Try it:
Which lines run from the one containing "شراء مكيفات مستعملة الاحساء" through the last line of the records? Copy them exactly, leaving pictures out.

[[ Data extract, beginning ]]

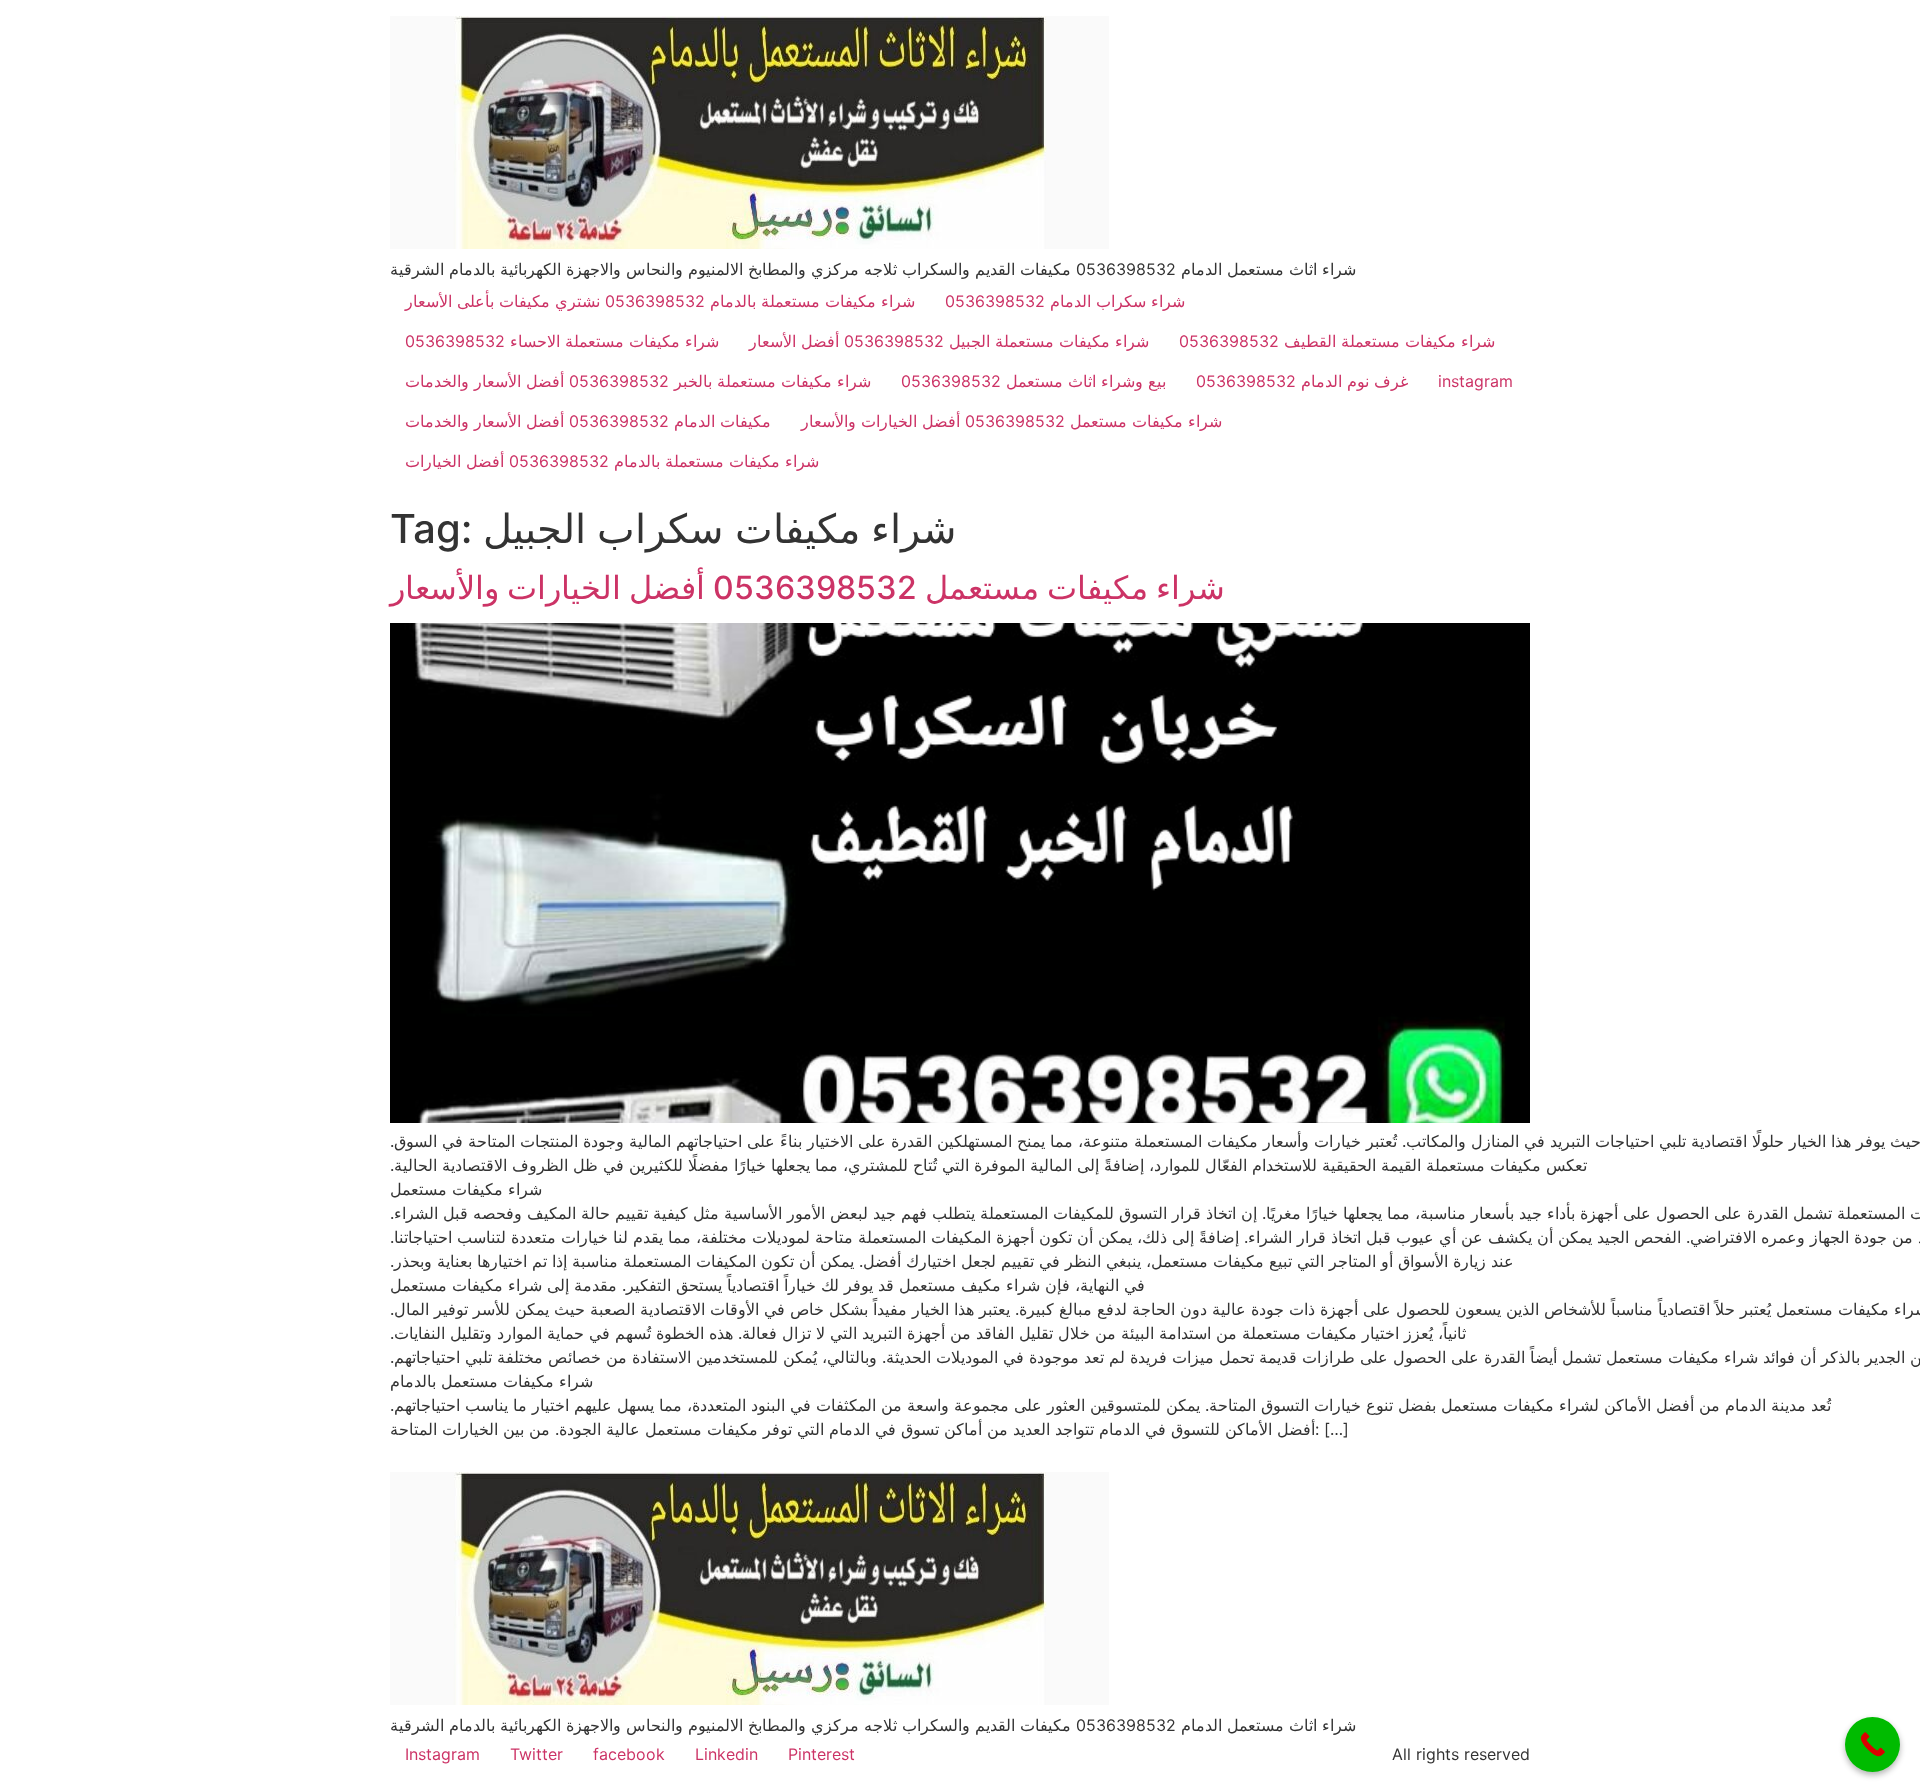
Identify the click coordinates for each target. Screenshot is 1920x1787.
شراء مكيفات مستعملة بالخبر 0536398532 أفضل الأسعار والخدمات (638, 381)
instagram (1475, 381)
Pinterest (821, 1754)
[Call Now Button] (1872, 1744)
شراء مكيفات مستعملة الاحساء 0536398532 (562, 341)
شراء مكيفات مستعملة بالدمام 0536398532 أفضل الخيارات (612, 461)
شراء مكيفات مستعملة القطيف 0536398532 (1337, 341)
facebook (629, 1754)
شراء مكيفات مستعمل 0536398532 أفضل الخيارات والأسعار (1011, 421)
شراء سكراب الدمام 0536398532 (1065, 301)
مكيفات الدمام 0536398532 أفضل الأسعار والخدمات (588, 421)
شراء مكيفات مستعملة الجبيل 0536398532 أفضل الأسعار (949, 341)
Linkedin (726, 1754)
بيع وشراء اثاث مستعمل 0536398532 (1033, 381)
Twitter (536, 1754)
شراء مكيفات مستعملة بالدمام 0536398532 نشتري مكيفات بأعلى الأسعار (660, 301)
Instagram (442, 1754)
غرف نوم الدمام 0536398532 (1302, 381)
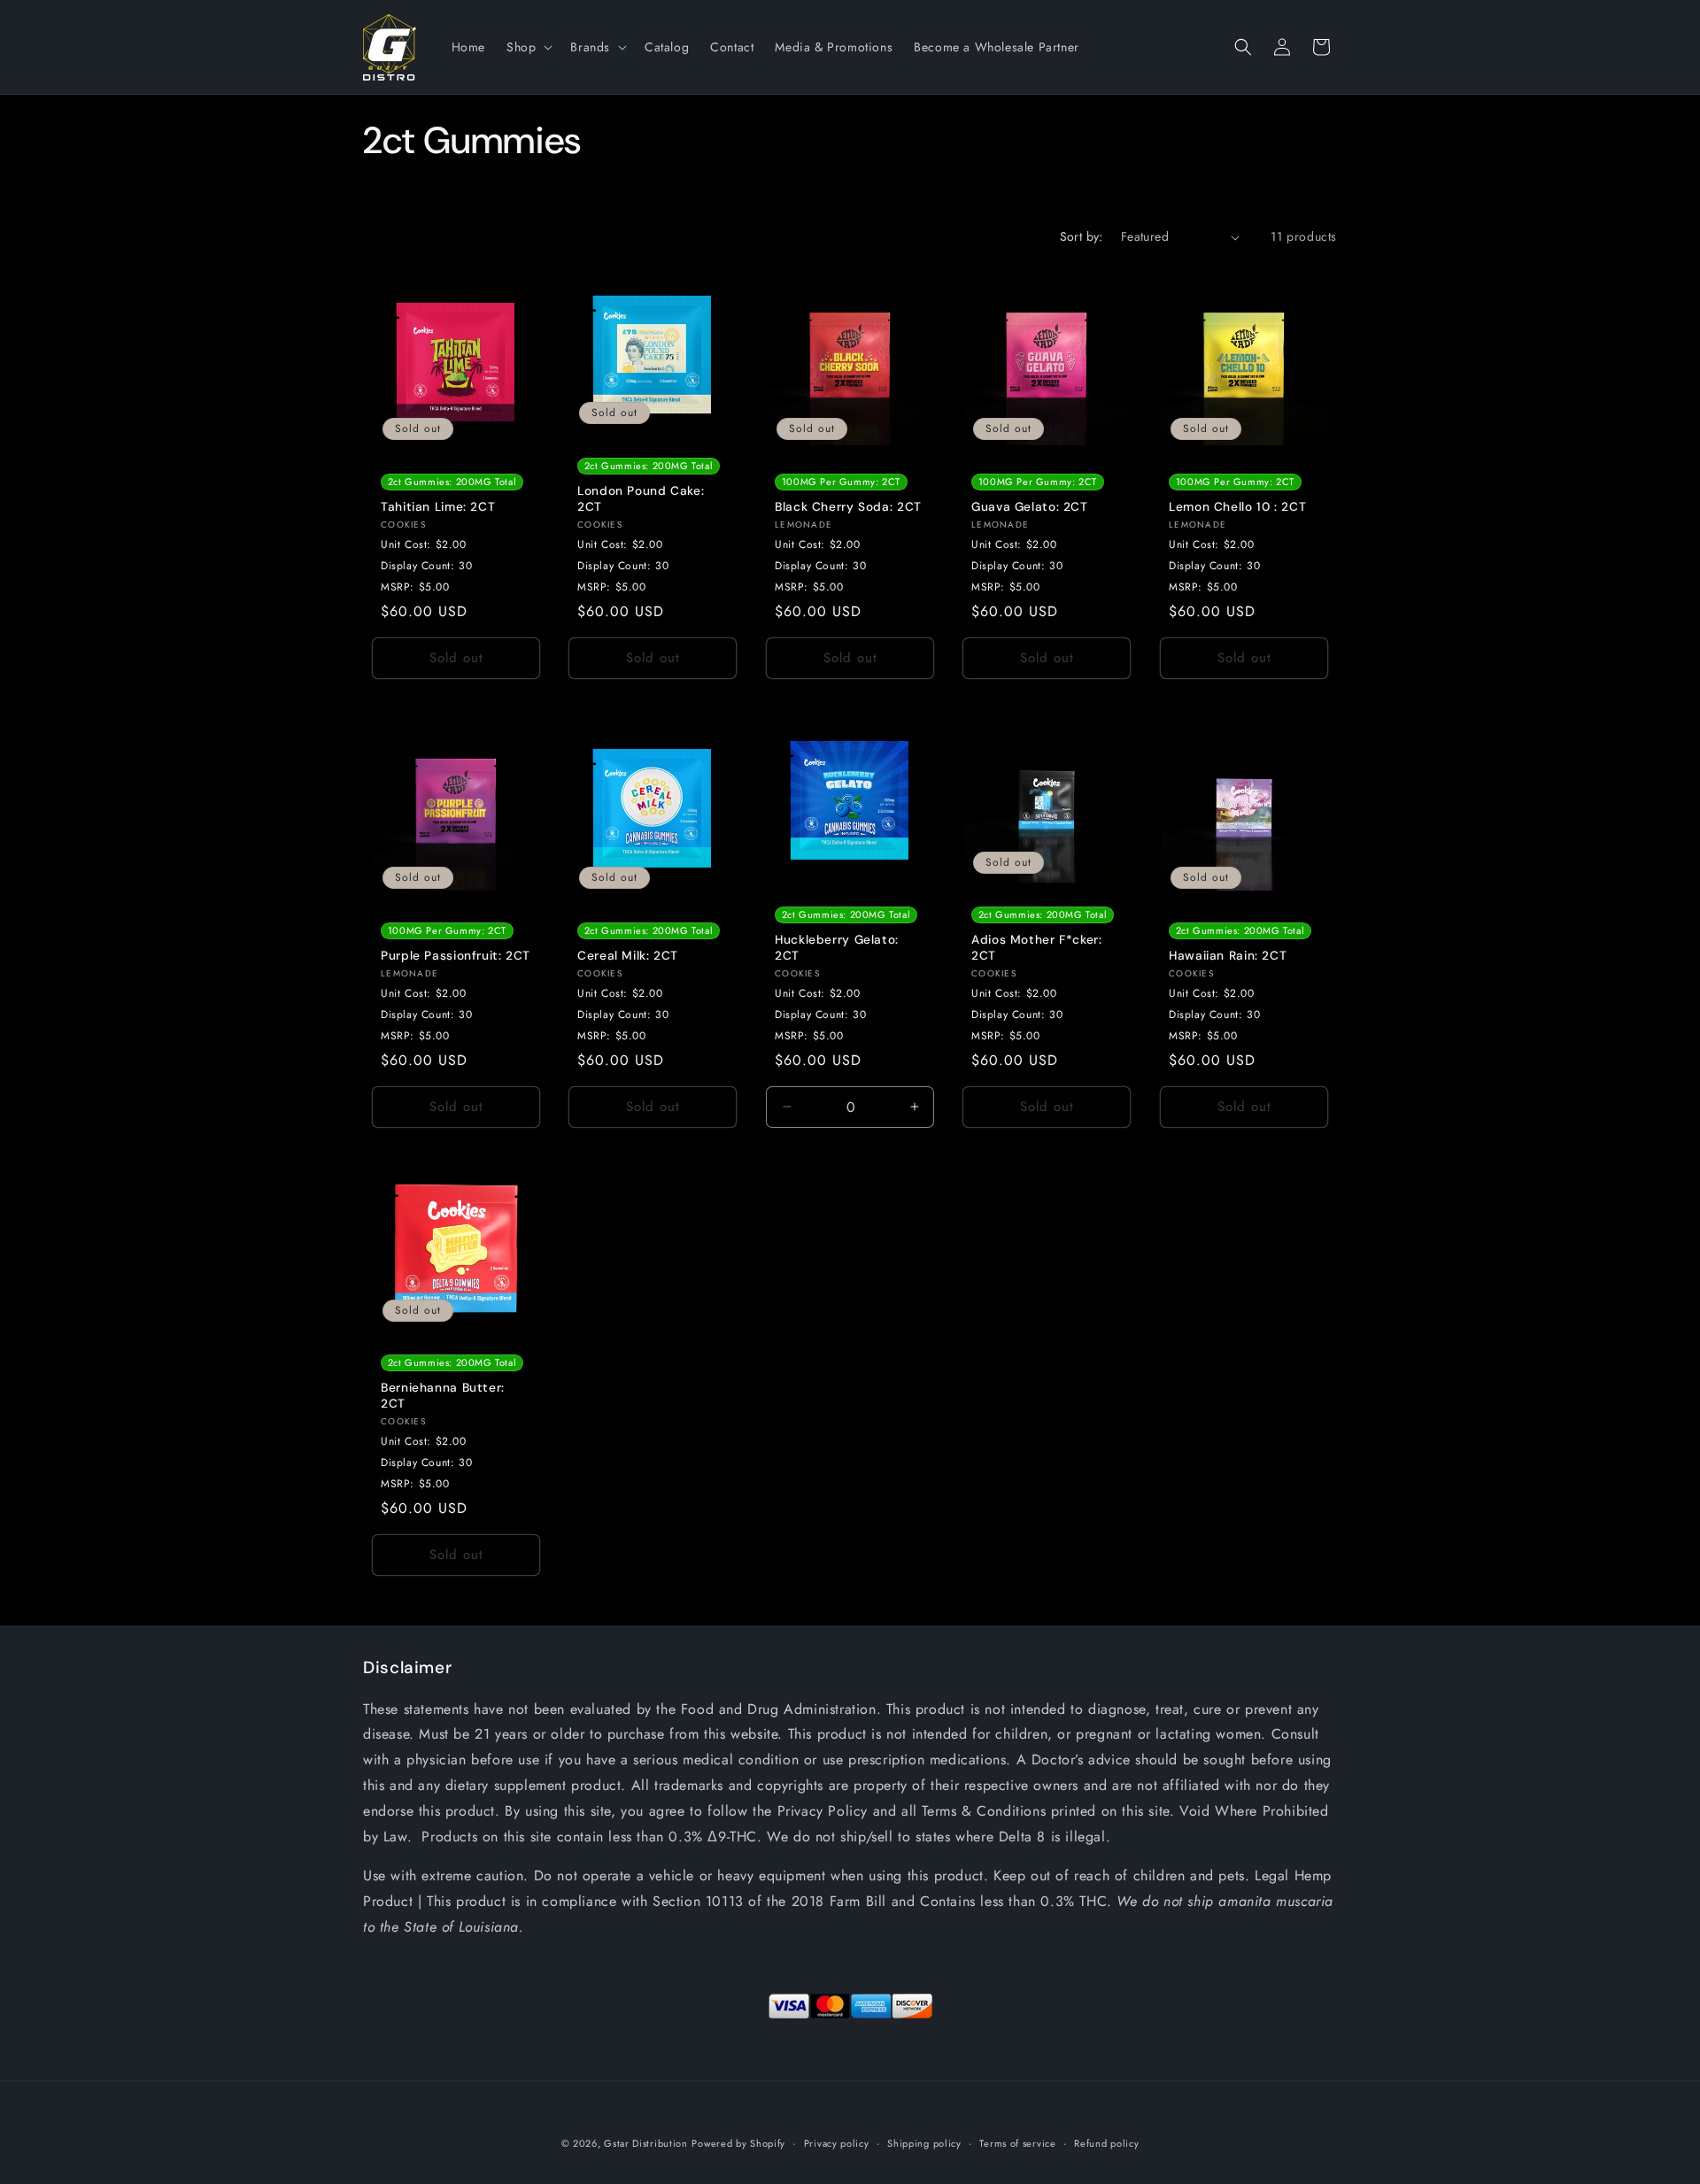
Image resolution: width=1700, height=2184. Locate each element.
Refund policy (1106, 2143)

[[ Data extract, end ]]

Exercise answer:
شراء مكيفات مستعملة الاحساء 0536398532 (562, 341)
شراء مكيفات مستعملة بالدمام 0536398532 أفضل الخيارات (612, 461)
شراء مكيفات مستعملة القطيف 0536398532 (1337, 341)
facebook (629, 1754)
شراء مكيفات مستعمل 0536398532 أفضل الخيارات والأسعار (1011, 421)
شراء سكراب الدمام 0536398532 (1065, 301)
مكيفات الدمام 0536398532 أفضل الأسعار والخدمات (588, 421)
شراء مكيفات مستعملة الجبيل 0536398532 أفضل الأسعار (949, 341)
Linkedin (726, 1754)
بيع وشراء اثاث مستعمل 0536398532 (1033, 381)
Twitter (536, 1754)
شراء مكيفات مستعملة بالدمام 0536398532 نشتري مكيفات بأعلى الأسعار (660, 301)
Instagram (442, 1754)
غرف نوم الدمام 0536398532 (1302, 381)
Image resolution: width=1700, height=2184. Locate each element.
Refund policy (1106, 2143)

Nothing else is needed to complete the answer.